Pick up the passage on Constans and Roman Britain and continue it from its last sentence.

**PASSAGE SHOWN:**
◇ ◇ ◇ ◇
So what prompted it? Was it a religious matter? We shall see later that Britain was one of the rebel nations when it came to Christianity, supporting pagan worship and later encouraging
dangerous interpretations of Christian teachings such as Pelagianism. Would this be enough to tempt Constans across the waves at such a dangerous time? Possibly, but I am not convinced.

Further incursions by the Picts in the north is a possible explanation, but the winter was not a great period for warfare, and although British defences to the north were not as thorough as they
had been, they were still sufficient to cope with any activity that had not come to the notice of the chroniclers.

Was it, perhaps, an enclave of support for Constantius against Constans, or perhaps a lingering support for their dead brother Constantine II, who had ruled Gaul and Britain until his murder
just three years earlier?

This seems more likely. Diocletian had set up an extremely efficient intelligence agency, known as the
agentes in rebus
, who were good at sniffing out areas of unrest. Britain was always
a hotbed of rebels, and the fact that Libanius reports that Britain’s affairs were “stable” might only mean that word had not got out and any rebellion had been nipped in the bud
by Constans’s surprise visit.

Support for this interpretation comes from events just a few years later. In 350 Constans was murdered following an uprising in support of his army commander Magnentius. Although Magnentius was
born in Gaul, his father was believed to be British and was probably a high-ranking official. Did Constans learn of a plot, perhaps by Magnentius’s father in 343, which he was able to stifle?
Magnentius had a brief but mostly successful period as rival emperor until a series of defeats led him to commit suicide in 353. Constantius lived to fight another day, and sent the heavies into
Britain to root out any remaining supporters of Magnentius. His envoy was an over-zealous martinet from Spain called Paul who tortured, killed and imprisoned many British officials,
regardless of their guilt or innocence. So vicious were Paul’s measures that the
vicarius
of Britain, Flavius Martinus, tried to assassinate him but, when he failed,
killed himself.
◇ ◇ ◇ ◇
**DATASET EXCERPT:**
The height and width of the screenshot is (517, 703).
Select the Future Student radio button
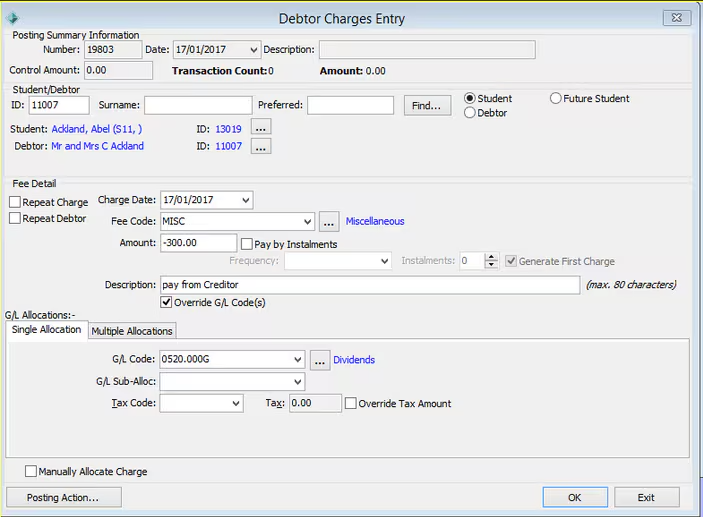pyautogui.click(x=556, y=99)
◇ ◇ ◇ ◇
**RESPONSE BELOW:**
Soon after Paul’s inquisitorial rampage another usurper rose in Britain, the mysterious Carausius II. Continental writers seem to know nothing about him, not even the ever-vigilant
Ammianus Marcellinus, whose
History
is one of the best records of this period. Unfortunately, most of the early part of his work has been lost, so we know of the existence of Carausius II
only from surviving coinage. Some historians have even dismissed the very existence of Carausius. However, he has been adopted into Welsh legend as the son-in-law of the patriarchal Eudaf Hen
(“the Old”), from whom most of the British kings were descended.

Even more mysteriously, amongst the British coinage is a record of someone called Genceris, who may have ruled elsewhere in Britain at the time of Carausius. Analysis of these coins can only
tell us so much, but it suggests that rival rulers did emerge in Britain in the period 354–358. They were seeking not to proclaim themselves rival emperors but, like Carausius I, to rule
Britain independently. Britain in the fourth century was at her wealthiest. Profits from grain exports and other native industries, plus unprecedented periods of comparative peace, had allowed the
Romano-British to become comfortable, and to think thoughts of independence. Constantine’s successors were fighting so much amongst themselves, and drawing troops away from the borders, that
Britain was becoming increasingly vulnerable. Saxons were continuing to harry the western coasts, the Irish were raiding the east, and the Picts were once again invading from the north. The
Romano-British aristocracy did not feel that the Empire was providing sufficient protection

From 360, Roman Britain was overrun by a massive Pictish invasion, with further uprisings in 364 and 367. Ammianus Marcellinus, who lived through these times, recorded the 367 revolt with
dramatic effect in his
Res Gestae
in 378,

At this time, with trumpets sounding for war as if throughout the Roman world, the most savage tribes rose up and poured across the nearest frontiers. At one and the same
time the Alamanni were plundering Gaul and Raetia, the
Sarmatae and Quadri Pannonia; the Picts, Saxons, Scots and Attacotti harassed the Britons with continual
calamities.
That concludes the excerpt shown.